Ian HanleyCorrespondent IDecember 13, 2010

DETROIT, MI - DECEMBER 12: Aaron Rodgers #12 of the Green Bay Packers leaves the field at halftime after leaving the game with a concussion while playing the Detroit Lions on December 12, 2010 at Ford Field in Detroit, Michigan.  (Photo by Gregory Shamus/Getty Images)
Gregory Shamus/Getty Images

The Packers' loss on Sunday to the Detroit Lions was a crushing blow to both their egos and their playoff hopes, but perhaps the biggest news to come out of the game was the concussion sustained by quarterback Aaron Rodgers, his second of the season.
The best-case scenario for the Packers would be that it was only a mild concussion and Rodgers would be cleared by the medical staff to play Sunday evening against the Patriots, which would give the Packers a puncher's chance against the league's hottest team. After Rodgers sustained his first concussion in a Week 5 loss to the Redskins, he was able to play the following week versus Miami, but the Packers might not be so lucky this time. 
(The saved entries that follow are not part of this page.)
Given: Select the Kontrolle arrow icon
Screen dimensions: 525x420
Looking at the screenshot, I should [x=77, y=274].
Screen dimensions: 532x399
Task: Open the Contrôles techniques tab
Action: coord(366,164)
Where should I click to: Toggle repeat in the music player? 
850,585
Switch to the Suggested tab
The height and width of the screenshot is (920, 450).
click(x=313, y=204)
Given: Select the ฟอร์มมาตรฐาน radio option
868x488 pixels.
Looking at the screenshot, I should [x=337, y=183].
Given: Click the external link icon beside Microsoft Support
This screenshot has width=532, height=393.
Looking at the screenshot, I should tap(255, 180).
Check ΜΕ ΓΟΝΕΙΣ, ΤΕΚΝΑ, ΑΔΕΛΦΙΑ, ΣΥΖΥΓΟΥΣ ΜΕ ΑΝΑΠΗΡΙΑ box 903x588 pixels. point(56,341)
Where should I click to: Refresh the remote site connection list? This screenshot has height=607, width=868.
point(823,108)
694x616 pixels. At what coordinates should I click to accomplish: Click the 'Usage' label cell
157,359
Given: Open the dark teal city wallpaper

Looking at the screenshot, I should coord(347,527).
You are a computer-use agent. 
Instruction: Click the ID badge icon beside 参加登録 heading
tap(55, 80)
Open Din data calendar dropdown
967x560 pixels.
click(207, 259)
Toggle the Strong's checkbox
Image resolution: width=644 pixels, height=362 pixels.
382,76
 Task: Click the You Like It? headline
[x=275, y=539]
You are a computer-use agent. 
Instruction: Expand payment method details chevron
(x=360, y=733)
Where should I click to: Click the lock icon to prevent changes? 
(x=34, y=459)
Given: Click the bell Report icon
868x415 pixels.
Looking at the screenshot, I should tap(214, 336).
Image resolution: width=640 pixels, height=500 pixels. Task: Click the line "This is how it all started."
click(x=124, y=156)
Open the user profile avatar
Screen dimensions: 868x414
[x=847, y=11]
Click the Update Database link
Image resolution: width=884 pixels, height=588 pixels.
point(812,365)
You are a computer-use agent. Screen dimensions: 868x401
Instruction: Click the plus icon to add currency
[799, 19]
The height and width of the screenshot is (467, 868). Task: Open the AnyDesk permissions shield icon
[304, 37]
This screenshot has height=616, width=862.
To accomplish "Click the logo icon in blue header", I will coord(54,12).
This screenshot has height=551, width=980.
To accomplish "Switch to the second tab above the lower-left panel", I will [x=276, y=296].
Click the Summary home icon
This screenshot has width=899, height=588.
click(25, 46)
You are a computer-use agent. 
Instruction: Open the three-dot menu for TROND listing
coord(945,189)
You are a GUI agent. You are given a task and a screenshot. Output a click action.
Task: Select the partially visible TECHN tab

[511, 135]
The Packers and their medical staff are more likely to be extra cautious with Rodgers this time to prevent any permanent damage. There have been many quarterbacks in the NFL, including Troy Aikman and Steve Young, who have cut their careers short due to concussions, something I'm sure the Packers will want to try to avoid at all costs. The good news for Rodgers and the Packers is that this is only the second concussion of Rodger's career. Young had at least seven while Aikman has estimated he sustained 10 during his Hall-of-Fame career. As important as the next couple games are for the Packers, Rodgers' long term health needs to be the Packers' top priority.
The worst-case scenario for the Packers would be the loss of Rodgers for more than one game. The Packers' playoff hopes, as slim as they might be at this point, still rest on the arm of Aaron Rodgers, and the Packers cannot afford to lose him for more than one game.
The most likely scenario is that the Packers sit Rodgers this week, a game the Packers would be likely to lose with or without Rodgers, and get him back for the two crucial games against the Giants and Bears.
So where does that leave the Packers' playoff chances?
The Packers still have a small chance to win the division, but the loss to the Lions was a crucial loss within the division. Unless the Vikings beat the Bears next Monday night, the Bears will hold the tie breaker in the event that both teams have the same record at the end of the regular season.
The Packers also need some help to obtain a wild card slot. Currently the Saints, who seem like a lock for one of the spots, the Giants and the Buccaneers are all ahead of the Packers in wild card seeding. A win over the Giants would go a long way to helping the Packers' wild card chances, but the Packers will still need help and a bit of luck to grab the sixth and final playoff spot in the NFC.